Today, biblical Unitarianism (or "Biblical Unitarianism" or "biblical unitarianism") identifies the Christian belief that the Bible teaches God is a singular person—the Father—and that Jesus is a distinct being, his son. A few denominations use this term to describe themselves, clarifying the distinction between them and those churches which, from the late 19th century, evolved into modern British Unitarianism and, primarily in the United States, Unitarian Universalism.
The history of Unitarianism was as a "scripturally oriented movement" which denied the Trinity and held various understandings of Jesus. Over time, however—specifically, in the mid-19th century—Unitarianism moved away from a belief in the necessity of the Bible as the source of religious truth. The nomenclature "biblical" in "biblical Unitarianism" is to identify the groups which did not make such a move.

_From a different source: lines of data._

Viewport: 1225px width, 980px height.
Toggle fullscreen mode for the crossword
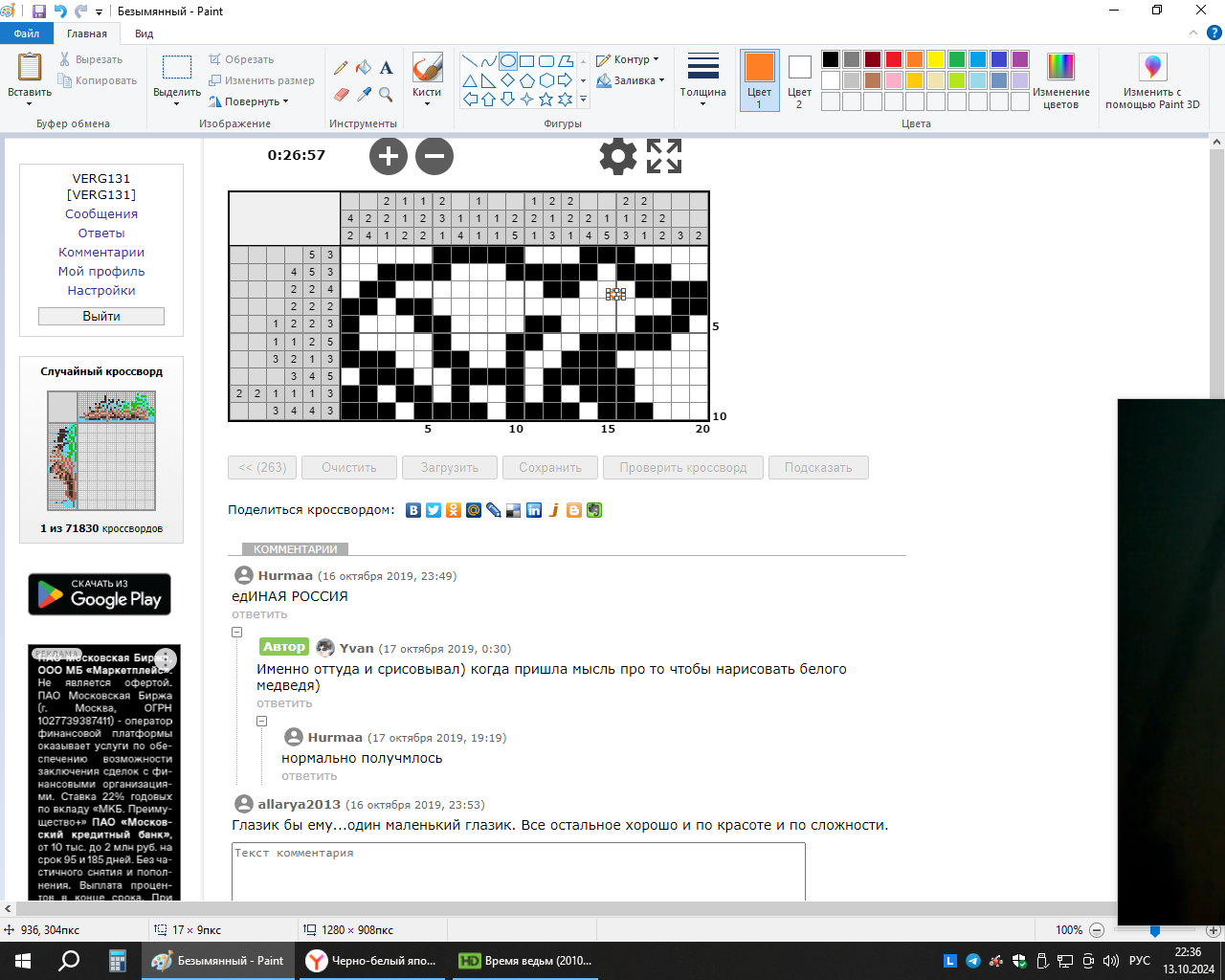pos(664,156)
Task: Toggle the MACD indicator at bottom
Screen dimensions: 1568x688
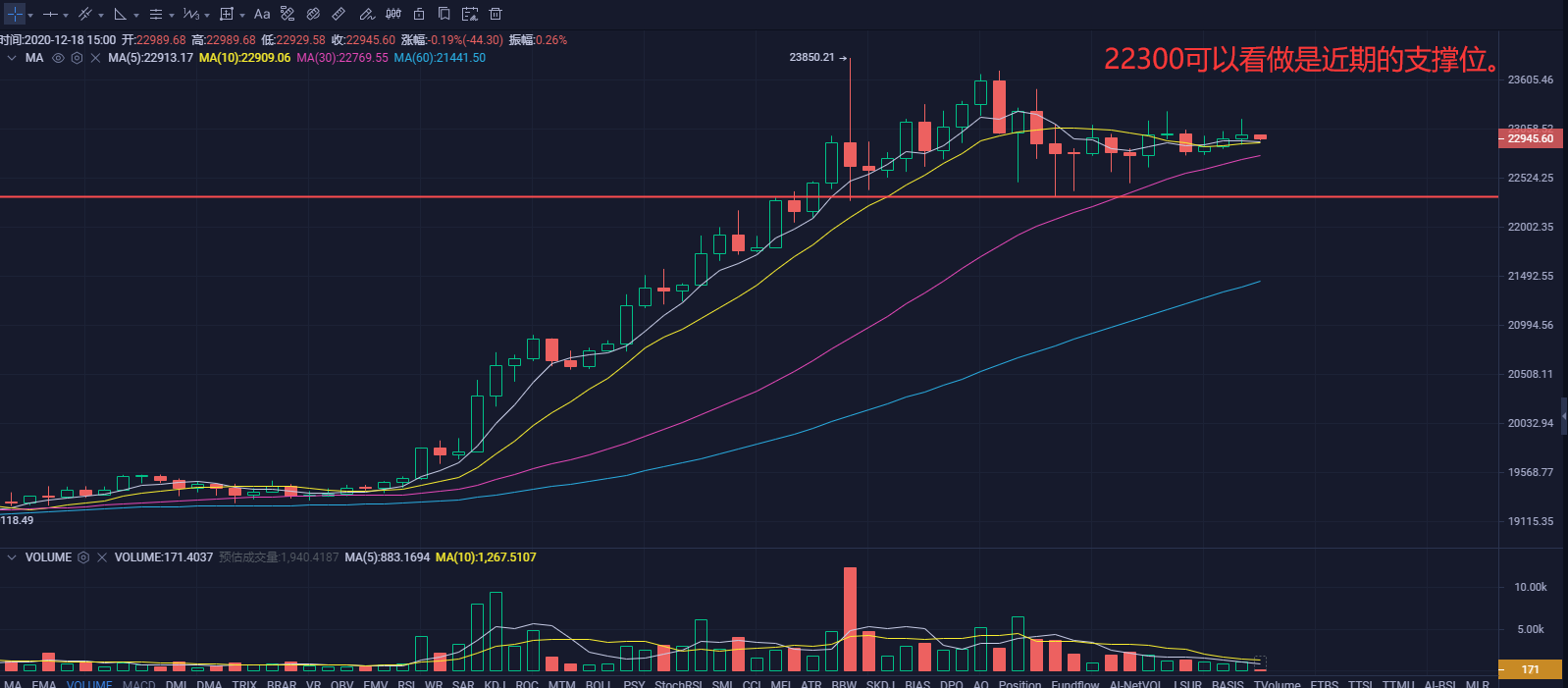Action: (x=138, y=683)
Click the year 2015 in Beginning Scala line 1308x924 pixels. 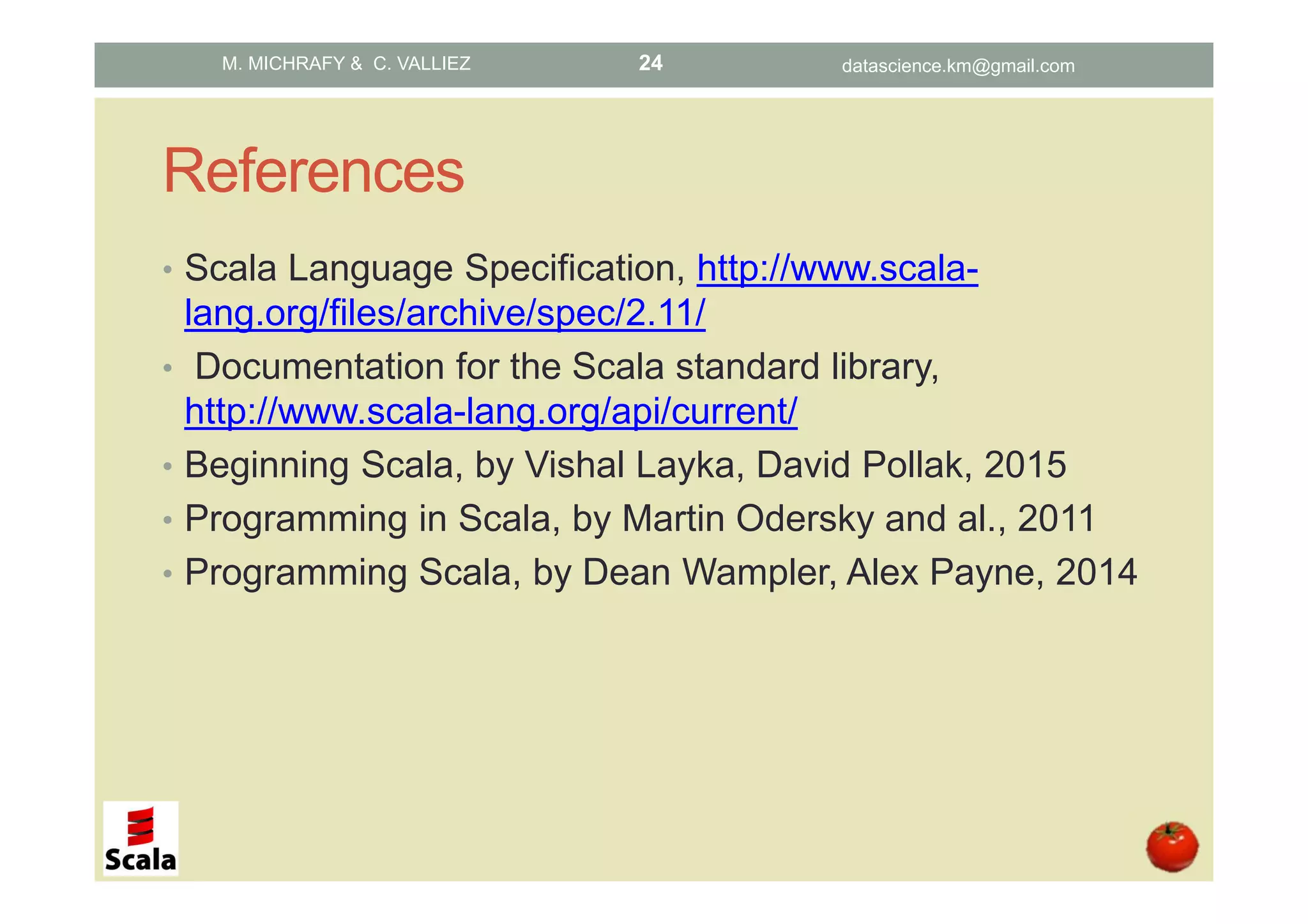[1024, 465]
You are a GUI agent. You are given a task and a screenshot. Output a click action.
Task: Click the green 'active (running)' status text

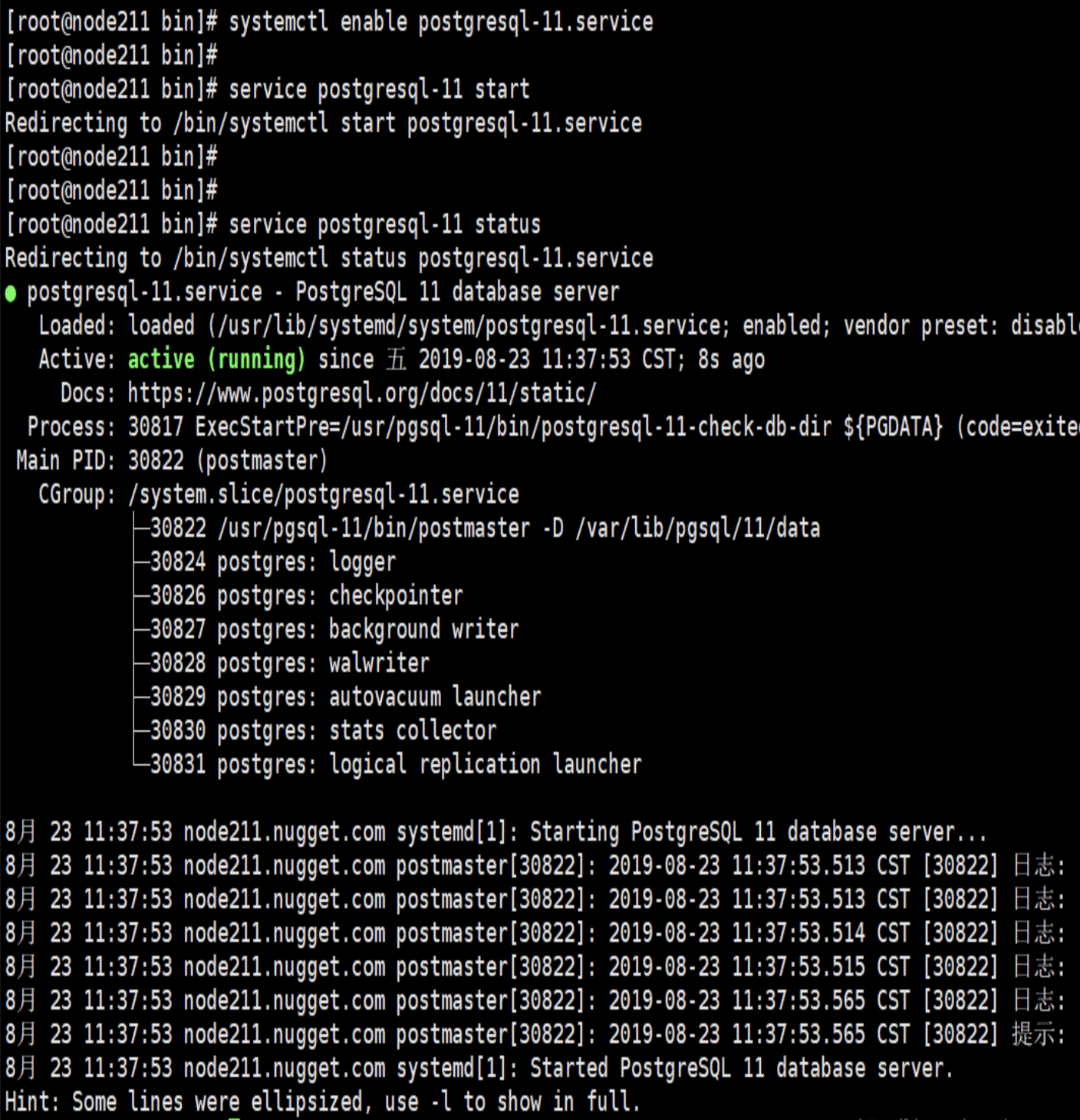click(x=216, y=360)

The term "biblical Unitarianism" is connected first with Robert Spears and Samuel Sharpe of the Christian Life magazine in the 1880s. It is a neologism (or retronym) that gained increasing currency in non-Trinitarian literature during the 20th century as the mainstream Unitarian churches moved away from belief in the Bible and, in the United States, towards merger with Universalism. It has been used since the late 19th century by conservative Christian Unitarians, and sometimes by historians, to refer to Scripture-fundamentalist Unitarians of the 16th-18th centuries. Its use is problematic in that Unitarians from the 17th century until the 20th century all had attachment to the Bible, but in differing ways.